== Given exercise ==
Could you rewrite the rows between the line holding "Task: Open Range" and the line holding "coord(500,372)", inclusive, with "selector" changed to "picker" and nothing else altered? Leave the pictures out.

== Exercise materials ==

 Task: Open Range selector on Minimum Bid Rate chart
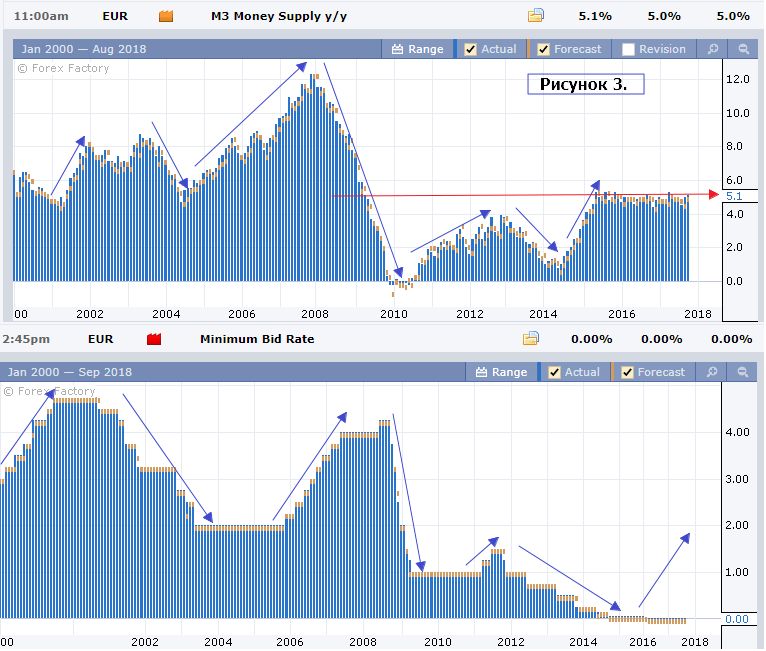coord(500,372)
--
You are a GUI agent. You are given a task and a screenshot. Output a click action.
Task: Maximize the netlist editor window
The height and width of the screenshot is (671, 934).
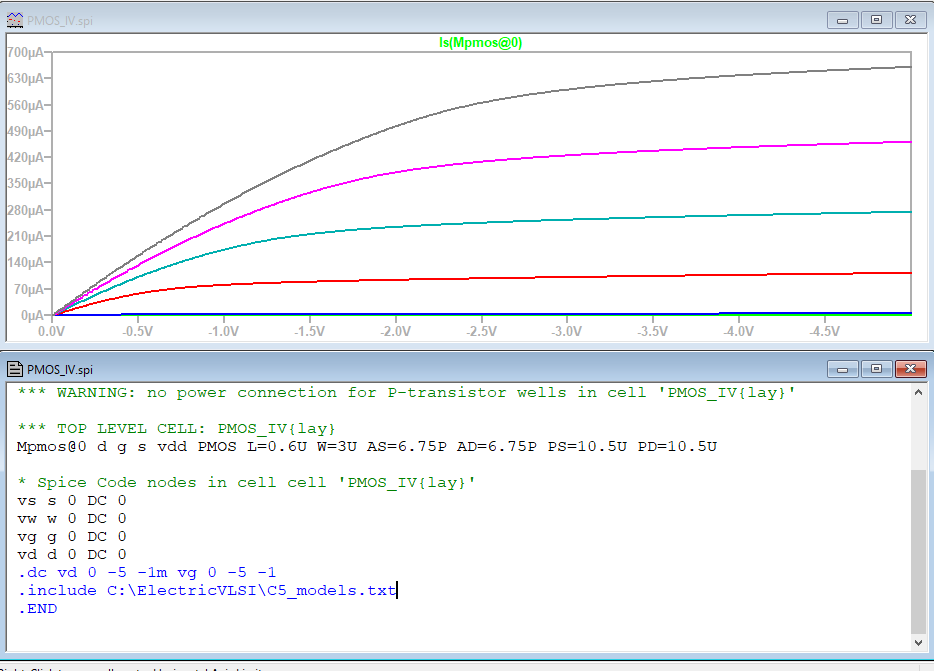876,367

== Written answer ==
 Task: Open Range picker on Minimum Bid Rate chart
coord(500,372)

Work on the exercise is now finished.